- The poster for ONE X: 10 Years Anniversary
- Promotion: ONE Championship
- Date: March 26, 2022
- Venue: Singapore Indoor Stadium
- City: Kallang, Singapore

Event chronology
| ONE: Lights Out | ONE X: 10 Years Anniversary | ONE 156: Eersel vs. Sadiković |

= ONE: X =

Combat sport events in 2022

ONE X: 10 Years Anniversary was a Combat sport event produced by ONE Championship that took place on March 26, 2022, at the Singapore Indoor Stadium in Kallang, Singapore.

==Background==
On 27 October 2021, CEO Chatri Sityodtong broke the news that ONE: X would be postponed to early 2022, owing to a recent surge in the COVID-19 pandemic in Singapore. The event was later rescheduled for March 26, 2022.

A Special-Rules bout between current ONE Flyweight Muay Thai World Champion Rodtang Jitmuangnon and former UFC Flyweight Champion (also 2019 ONE Flyweight World Grand Prix Champion) Demetrious Johnson took place at the co-main event. The contest was set for four, three-minute rounds alternating between Muay Thai and MMA rules. The fight started under Muay Thai rules and switched to MMA for the following round.

A ONE Women's Atomweight World Championship bout between current champion Angela Lee and former ONE Women's Atomweight Muay Thai and Kickboxing World Champion (also 2021 ONE Women's Atomweight World Grand Prix Champion) Stamp Fairtex headlined the event.

ONE Bantamweight Muay Thai World Champion Nong-O Gaiyanghadao was scheduled to defend his title against former ONE Bantamweight Kickboxing World Champion Alaverdi Ramazanov. However, Because of the Russian invasion of Ukraine, Ramazanov was replaced with the Brazilian Felipe Lobo.

John Wayne Parr faced former two-time ONE Lightweight World Champion Eduard Folayang in Wushu vs. Muay Thai legends fight and It's the last fight of Parr in professional competition.

Shinya Aoki and Yoshihiro Akiyama faced one another at ONE X in a clash of Japanese MMA legends.

Top Filipino strawweights Lito Adiwang and Jeremy Miado faced each other at this event. A rematch between Seo Hee Ham and Denice Zamboanga was also booked for the event. A featherweight fight between Amir Khan and Ryogo Takahashi was added to the ONE: X card.

Reinier de Ridder and Andre Galvao met in a submission grappling match. The American Danielle Kelly made her debut at ONE X in an atomweight submission grappling match against Japanese veteran Mei Yamaguchi.

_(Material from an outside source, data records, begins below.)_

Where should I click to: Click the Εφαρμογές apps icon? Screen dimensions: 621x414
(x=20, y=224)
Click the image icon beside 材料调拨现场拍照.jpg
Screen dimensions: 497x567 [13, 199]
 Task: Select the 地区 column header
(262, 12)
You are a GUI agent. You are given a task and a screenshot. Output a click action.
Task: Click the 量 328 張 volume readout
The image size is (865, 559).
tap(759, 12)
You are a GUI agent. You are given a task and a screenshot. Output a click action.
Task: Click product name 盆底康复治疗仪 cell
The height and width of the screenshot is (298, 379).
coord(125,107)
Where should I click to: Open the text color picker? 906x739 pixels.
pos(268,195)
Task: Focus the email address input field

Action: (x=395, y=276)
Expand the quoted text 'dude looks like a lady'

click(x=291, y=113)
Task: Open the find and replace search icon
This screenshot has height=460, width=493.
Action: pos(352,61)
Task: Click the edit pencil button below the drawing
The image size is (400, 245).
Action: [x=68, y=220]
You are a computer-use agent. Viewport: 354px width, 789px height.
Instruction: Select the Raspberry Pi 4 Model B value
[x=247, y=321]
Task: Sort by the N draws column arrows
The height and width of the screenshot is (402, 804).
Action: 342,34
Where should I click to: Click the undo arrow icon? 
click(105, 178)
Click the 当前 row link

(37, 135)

Nieky Holzken was scheduled to face Islam Murtazaev in a fight between two top lightweight Kickboxing contenders. Shoko Sato was to meet Yusup Saadulaev in a battle of formerly ranked bantamweight contenders. The card also featured Ryuto Sawada and Senzo Ikeda, who meet in a strawweight contest. However, due to the 2022 Russian invasion of Ukraine, all Russian athletes were removed from the card as a result of the Singaporean government banning them from entering the country. As a result, Murtazaev was replaced by Sinsamut Klinmee and Yusup Saadulaev was replaced by Stephen Loman.

Alyse Anderson was scheduled to fight with Indian striker Asha Roka. However, Anderson withdraw from the bout for medical reasons and the fight was rescheduled for ONE 157.

==Bonus awards==
The following fighters received $50,000 bonuses.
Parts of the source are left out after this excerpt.